WHAT THE EXERCISE ASKS —
Locate the line that contains "Given: Open the Dashboard from the sidebar" in the data that follows. Copy it and every subsequent line to the end, exactly, excluding pictures.

(LISTED RECORDS begins)

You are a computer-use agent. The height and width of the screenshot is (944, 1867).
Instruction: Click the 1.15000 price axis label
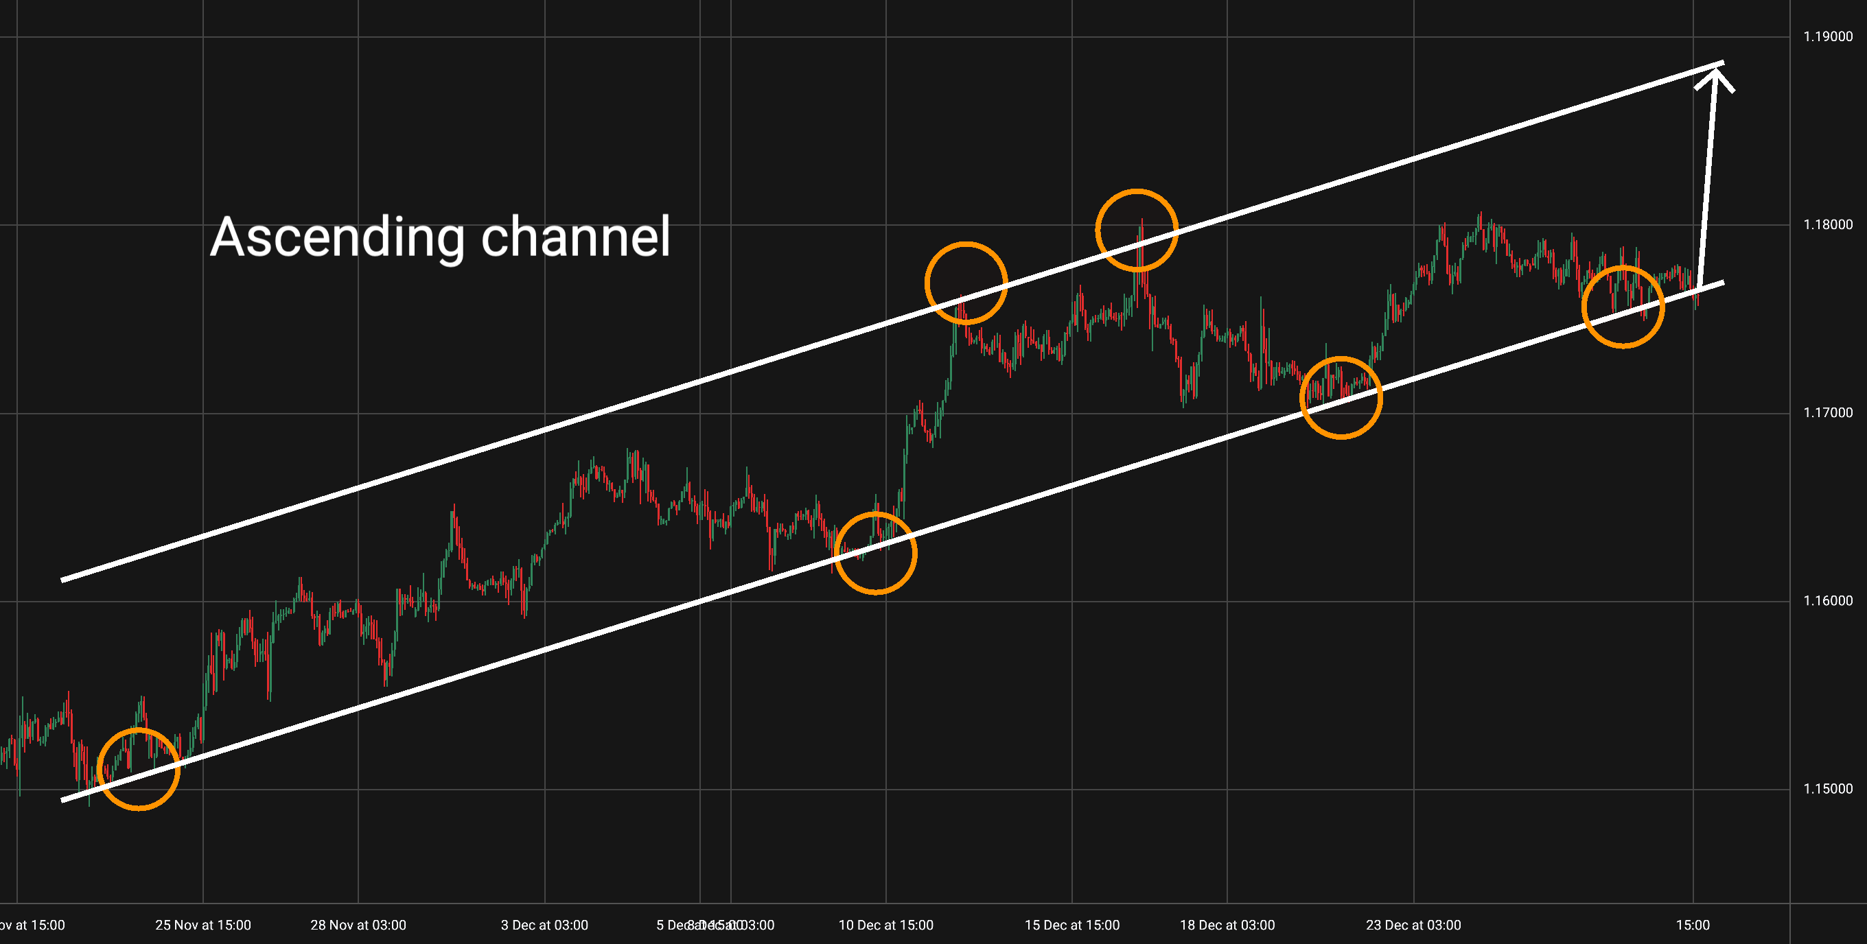tap(1827, 789)
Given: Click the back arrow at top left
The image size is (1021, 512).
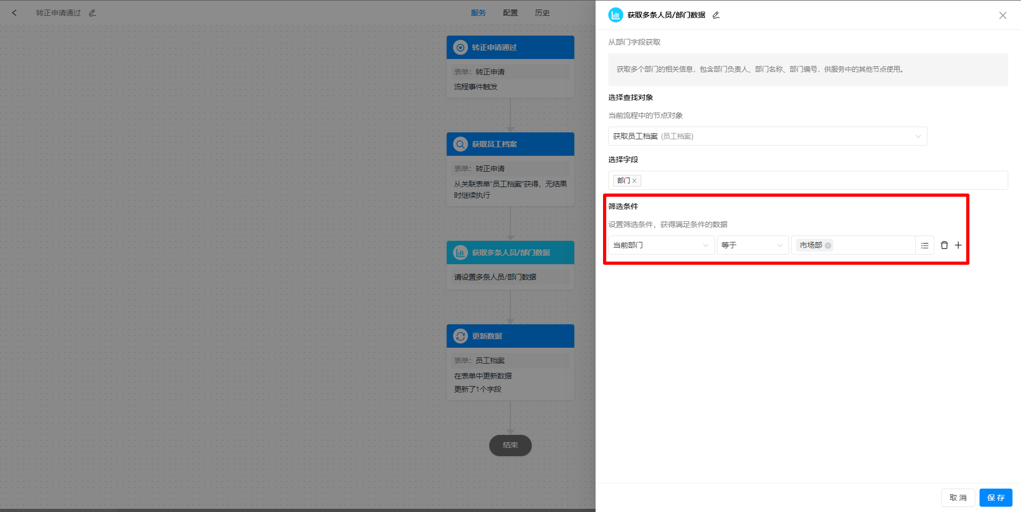Looking at the screenshot, I should click(x=14, y=12).
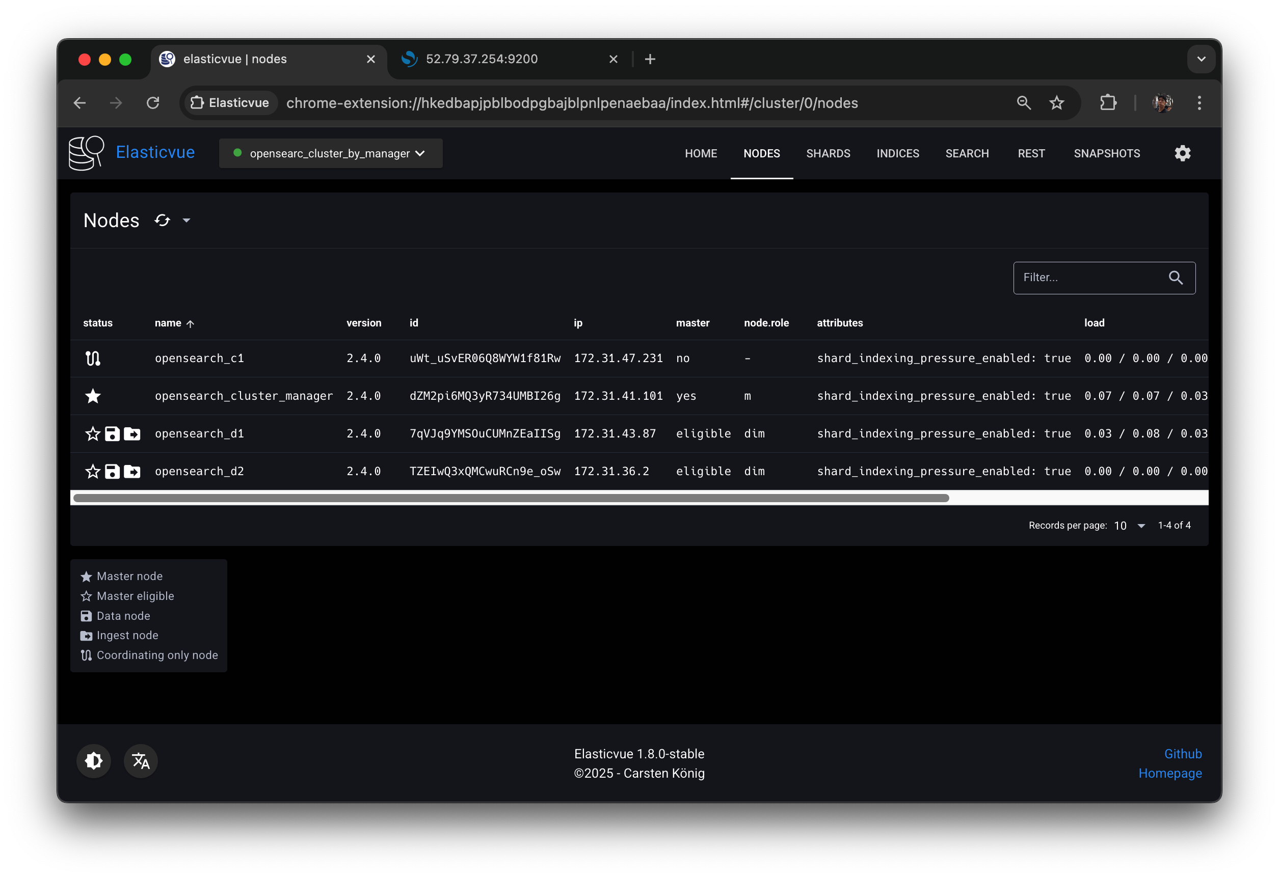Visit the Homepage link

point(1169,773)
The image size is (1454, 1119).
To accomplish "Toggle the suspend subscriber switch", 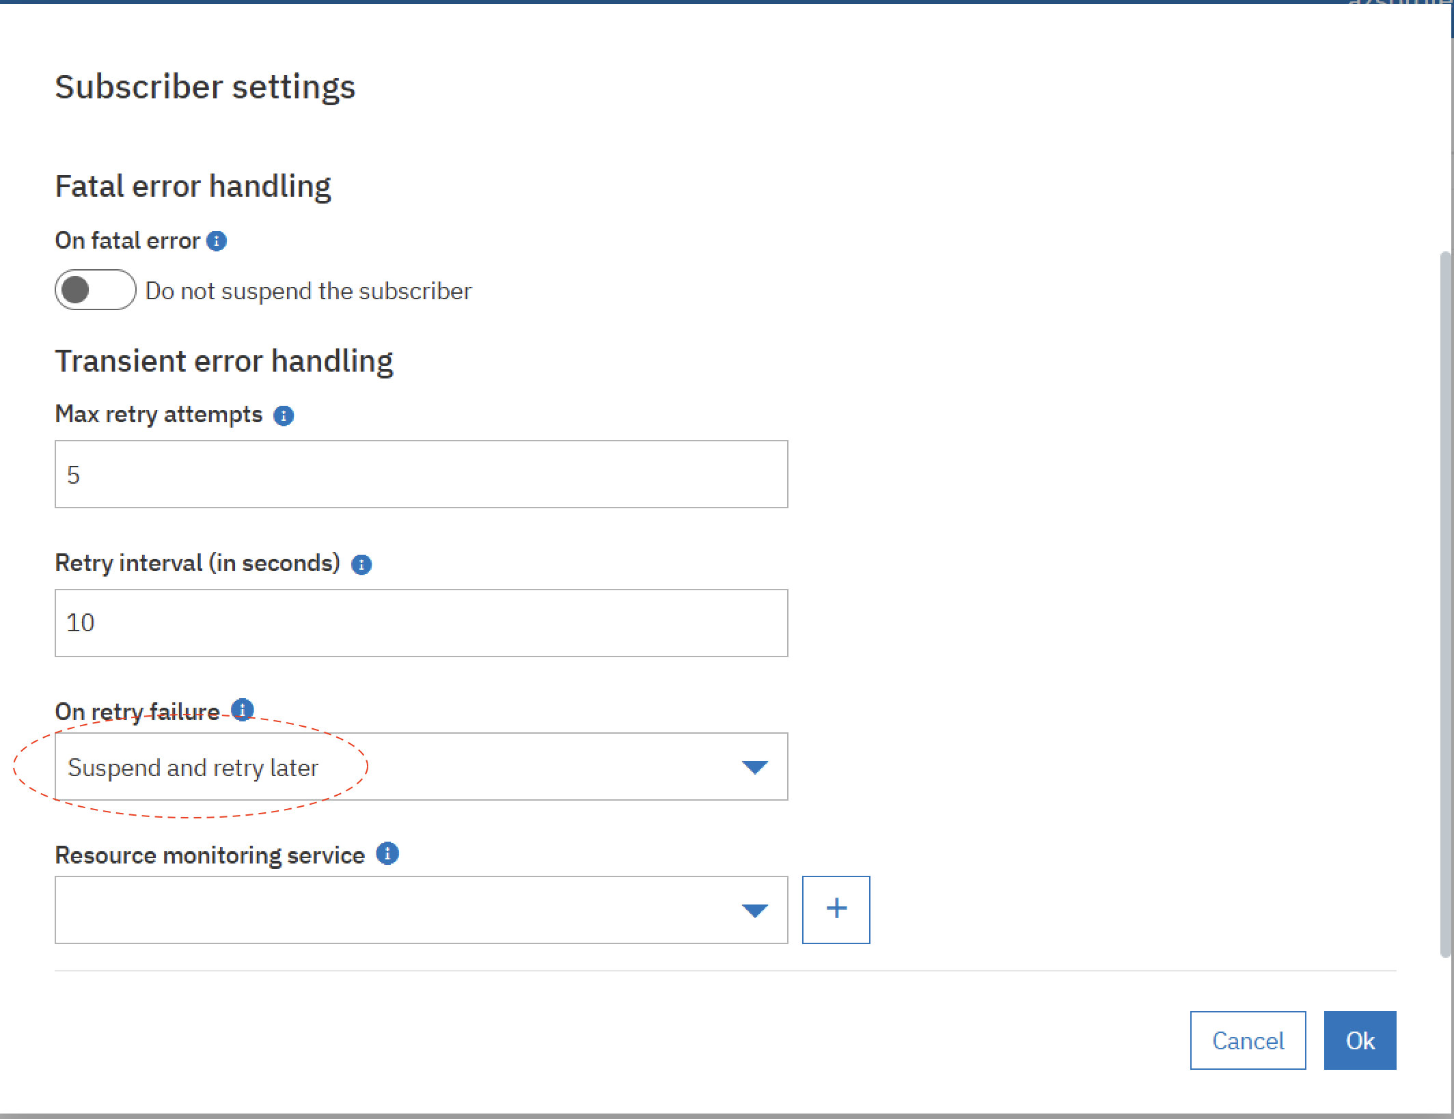I will (95, 290).
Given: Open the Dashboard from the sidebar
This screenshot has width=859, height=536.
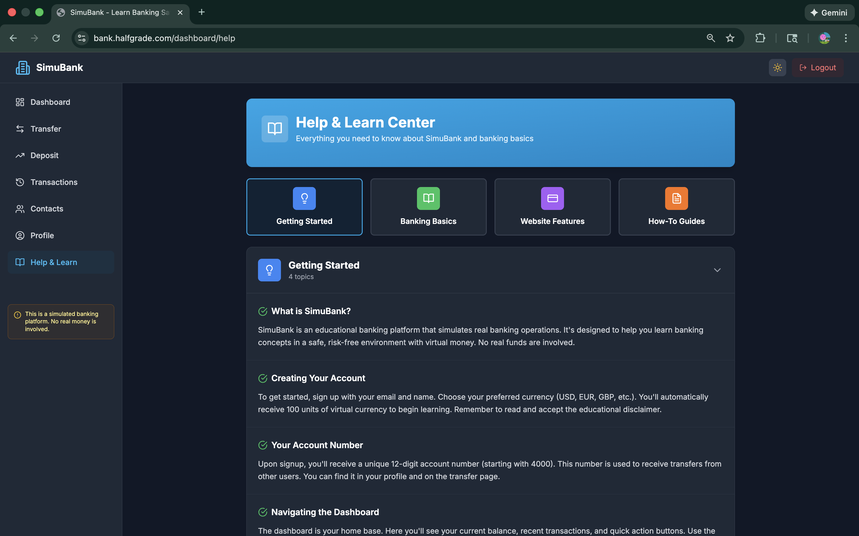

(LISTED RECORDS ends)

SOLUTION BELOW —
Given: Open the Dashboard from the sidebar
This screenshot has width=859, height=536.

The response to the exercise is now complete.